So far, we have talked about safety measures, that might allow a designer to try again. Let’s now turn our attention to what might perhaps be roughly described as a ``goal softener″, that could be added to an alignment target. In other words: a type of add on that will modify the behaviour implied by an alignment target (not an add on, that will allow a designer to abandon an alignment target, if it implies bad behaviour). Let’s write sSRAI for a soft Suffering Reducing AI, that will determine the actual outcome, and that respects the underlying intentions, behind an effort to get it to (for example) ``avoid optimising too hard″. Specifically, sSRAI wants to reduce suffering, but sSRAI wants to do this, in a way that respects the intentions behind the designers attempts, to get it to do soft optimisation, of the SRAI alignment target.

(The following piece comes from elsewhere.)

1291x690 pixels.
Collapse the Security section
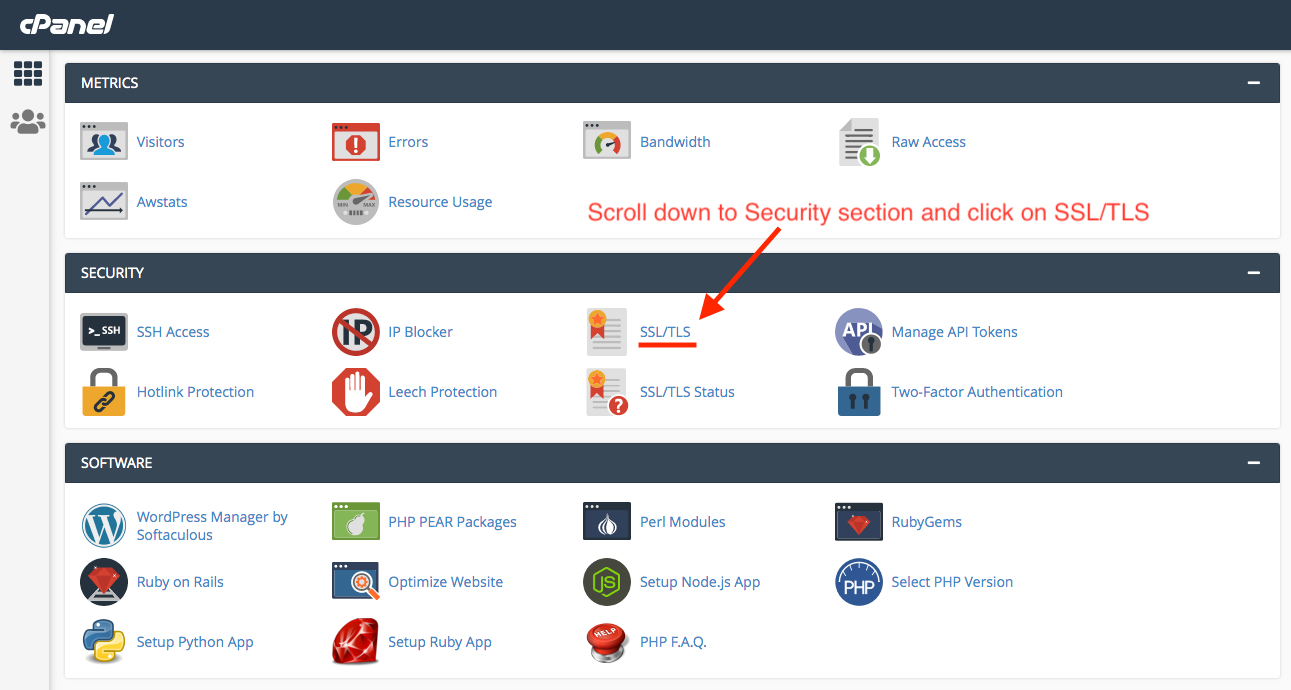click(1253, 273)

Let’s use an undramatic example scenario, to make a few points, that have wider applicability. Consider a successfully implemented sSRAI. sSRAI acts in a way that is genuinely in line with the underlying ideas and intentions, behind an effort to get the AI to avoid optimising too hard. sSRAI wants to act in accordance with the spirit of the soft optimisation principles that the designers were trying to implement. In other words: this feature is not used as a way to buy time, or as a way to get a second chance in case of failure (less formally: It is not a speed bump. And it is not a do over button). Specifically, sSRAI will always act in the world, in a way that is consistent with being uncertain, regarding how precisely Suffering should be defined. And sSRAI will avoid any action, that the designers would find alarming or disconcerting in any way. And sSRAI will avoid any action that would be perceived as weird or dramatic. And sSRAI would like to avoid any rapid change, taking place in society or culture. And sSRAI will avoid any action that would be seen as deceptive or manipulative.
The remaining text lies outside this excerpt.